[Saved entries]
»»

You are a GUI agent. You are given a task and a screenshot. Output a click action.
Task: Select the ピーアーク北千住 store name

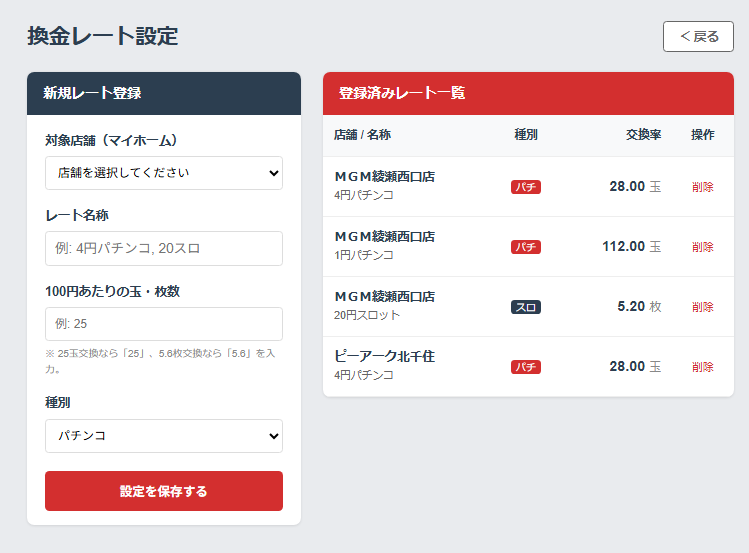384,357
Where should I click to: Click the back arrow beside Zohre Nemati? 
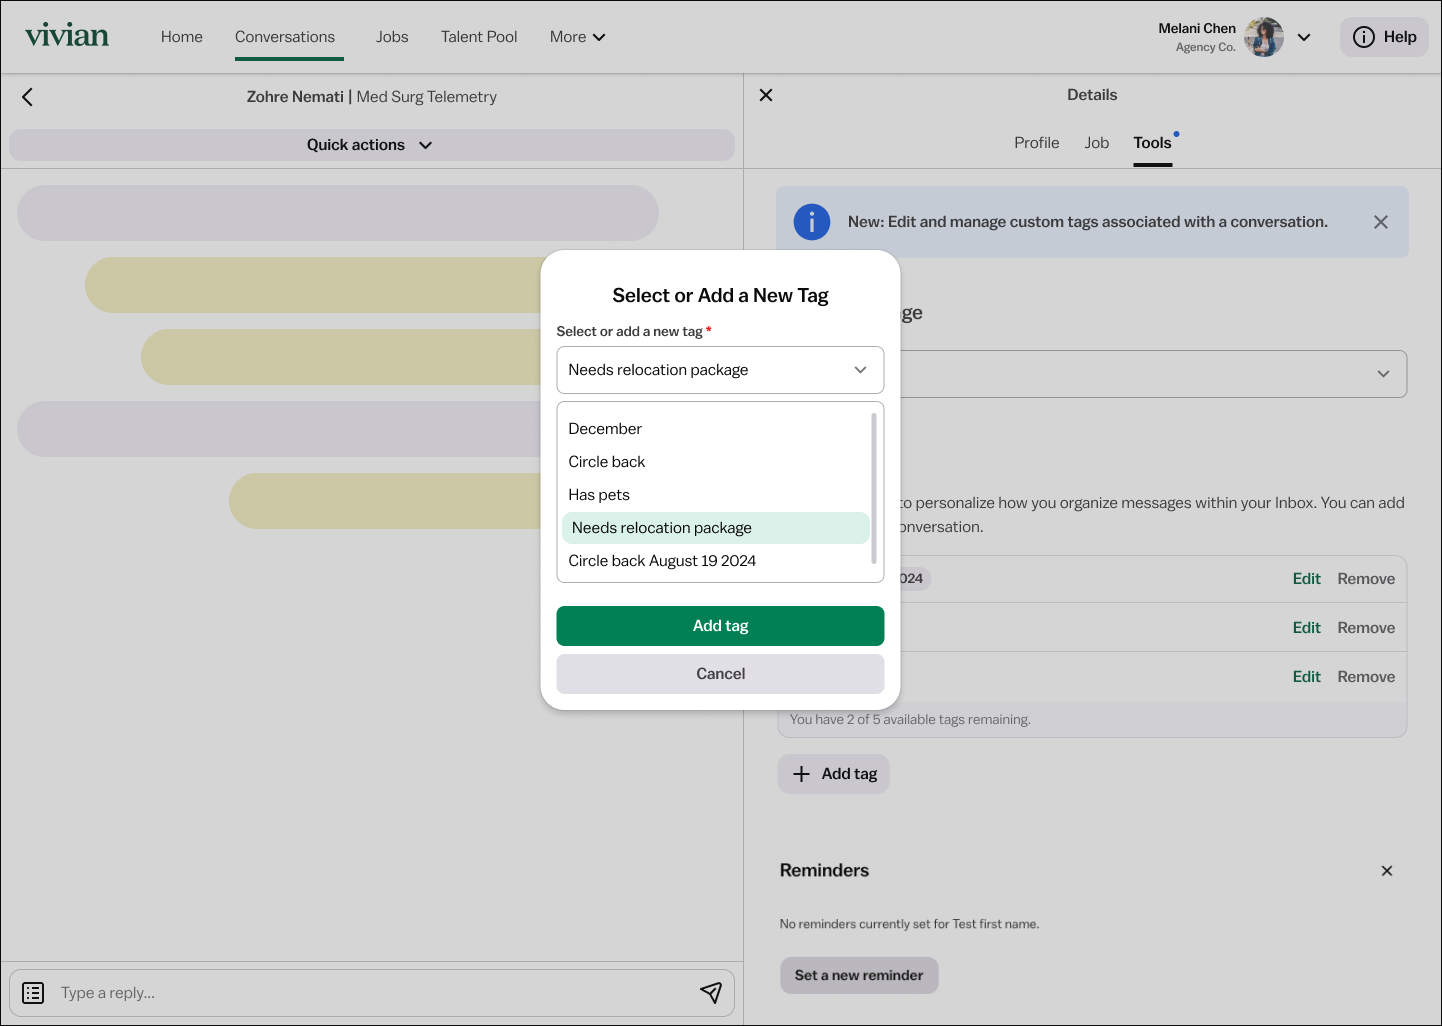tap(27, 97)
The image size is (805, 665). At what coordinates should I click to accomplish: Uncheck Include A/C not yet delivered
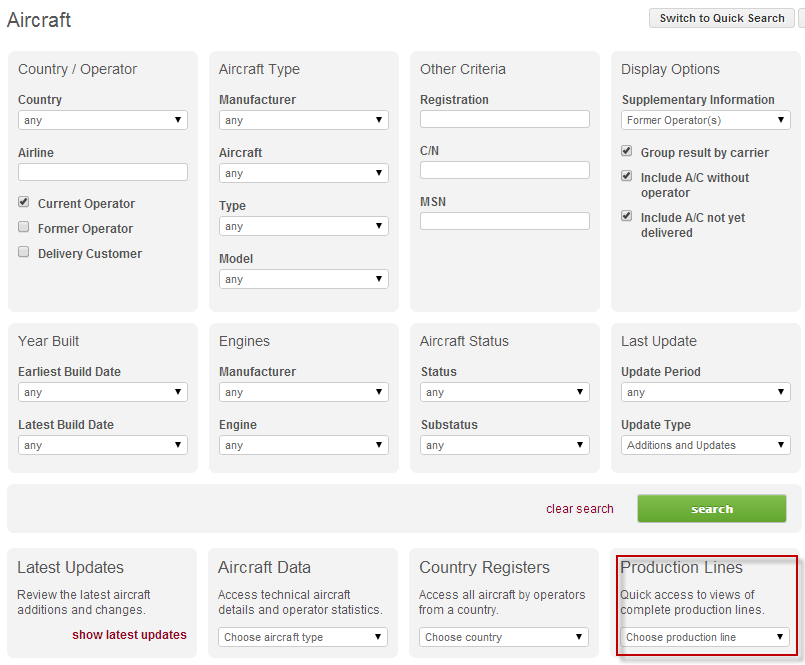(x=627, y=216)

««

■ **WORK INSTRUCTIONS**
Take every entry and repeat it verbatim, minus the pictures.

■ **OUTPUT**
You are a GUI agent. You are given a task and a screenshot. Output a click action.
Task: Select the ピーアーク北千住 store name

384,357
Where should I click to: Click the back arrow beside Zohre Nemati? 
tap(27, 97)
The image size is (805, 665). At what coordinates should I click to accomplish: Uncheck Include A/C not yet delivered
(x=627, y=216)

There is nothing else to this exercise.